É emocionante, você se verá diante de um monumento natural, paredes esculpidas tão maiores e indiferentes a você. Mas este não é um mundo de ficção científica, você encontrará uma doce carnaúba, um par de cavalos pastando, uma passagem lateral escondida, uma cerca torta conduzindo a um pasto incerto – enfim, a vida normal do campo.

Note que o Viana ainda não foi ainda bem explorado. Vander Bueno nos conta que existem saídas laterais por onde o gado jovem se esconde e que, em algum ponto, corre uma cachoeira onde reúne todo o tipo de animal. Mas minha impressão é de que ele não tem muita largura, parece ser um cânion estreito. Não seria surpresa se houvesse outras gargantas a leste do Gurgueia.

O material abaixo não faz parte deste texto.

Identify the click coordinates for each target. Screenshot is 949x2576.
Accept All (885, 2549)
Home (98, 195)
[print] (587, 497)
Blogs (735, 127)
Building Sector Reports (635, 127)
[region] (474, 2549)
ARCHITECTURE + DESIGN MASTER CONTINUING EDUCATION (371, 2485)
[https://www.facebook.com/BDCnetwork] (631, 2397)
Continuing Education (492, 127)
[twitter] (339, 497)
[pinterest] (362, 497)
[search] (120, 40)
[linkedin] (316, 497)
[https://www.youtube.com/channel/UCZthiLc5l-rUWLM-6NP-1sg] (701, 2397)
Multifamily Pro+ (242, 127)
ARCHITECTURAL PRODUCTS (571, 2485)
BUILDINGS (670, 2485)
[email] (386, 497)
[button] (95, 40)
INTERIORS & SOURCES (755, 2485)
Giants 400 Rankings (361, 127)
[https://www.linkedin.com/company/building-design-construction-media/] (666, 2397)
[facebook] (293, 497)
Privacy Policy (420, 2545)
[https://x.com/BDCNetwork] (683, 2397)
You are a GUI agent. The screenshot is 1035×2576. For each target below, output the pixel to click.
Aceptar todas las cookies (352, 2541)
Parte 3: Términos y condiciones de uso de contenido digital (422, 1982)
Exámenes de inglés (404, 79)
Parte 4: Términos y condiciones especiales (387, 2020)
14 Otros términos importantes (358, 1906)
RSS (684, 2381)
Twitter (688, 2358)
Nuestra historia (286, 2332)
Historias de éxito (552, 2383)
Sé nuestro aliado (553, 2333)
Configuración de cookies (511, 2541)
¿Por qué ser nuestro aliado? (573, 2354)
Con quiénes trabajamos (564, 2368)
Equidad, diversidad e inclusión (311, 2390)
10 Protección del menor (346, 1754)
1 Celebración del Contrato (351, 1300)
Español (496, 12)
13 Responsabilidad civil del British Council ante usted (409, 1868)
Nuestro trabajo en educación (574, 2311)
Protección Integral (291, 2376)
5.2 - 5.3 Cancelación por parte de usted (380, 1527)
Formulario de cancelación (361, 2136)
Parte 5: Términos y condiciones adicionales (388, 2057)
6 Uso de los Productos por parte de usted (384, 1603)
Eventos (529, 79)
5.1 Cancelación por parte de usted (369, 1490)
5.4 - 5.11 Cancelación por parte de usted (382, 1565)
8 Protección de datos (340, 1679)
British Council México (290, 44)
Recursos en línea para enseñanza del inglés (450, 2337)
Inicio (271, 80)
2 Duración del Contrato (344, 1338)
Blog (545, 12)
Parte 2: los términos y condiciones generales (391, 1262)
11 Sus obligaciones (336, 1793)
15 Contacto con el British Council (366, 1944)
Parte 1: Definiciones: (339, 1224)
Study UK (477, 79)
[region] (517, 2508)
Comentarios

Mas, em algum ponto, uma nova placa indica o final do cânion, o que não me pareceu convincente. De toda a forma, serão outros 25 km até chegar ao vilarejo do Viana. Não deixa de ser estranho encontrar ali a prosaica igreja de São João Batista caiada de branco, não sei se ela sinaliza um retorno ou um começo.

E, Finalmente, a Singela igreja de São João Batista, Anunciando os Novos Caminhos além do Viana.

Porém, antes dela, existe a conhecida Gruta do Viana, onde você subirá por uma íngreme fenda rochosa que parece sugerir no seu final a presença de Nossa Senhora. Porém, os felinos da região resolveram frequentar esse santuário, sua devoção começou a ameaçar os visitantes e a Gruta foi interditada.

E, então, você resolve continuar, mesmo porque este é um espaço amplo, sem limites ou fronteiras. Você sabe que motoqueiros são guias confiáveis, eles anotam com cuidado as distâncias, os tempos e as direções. Vou usar a partir daqui as indicações do incansável Bressan.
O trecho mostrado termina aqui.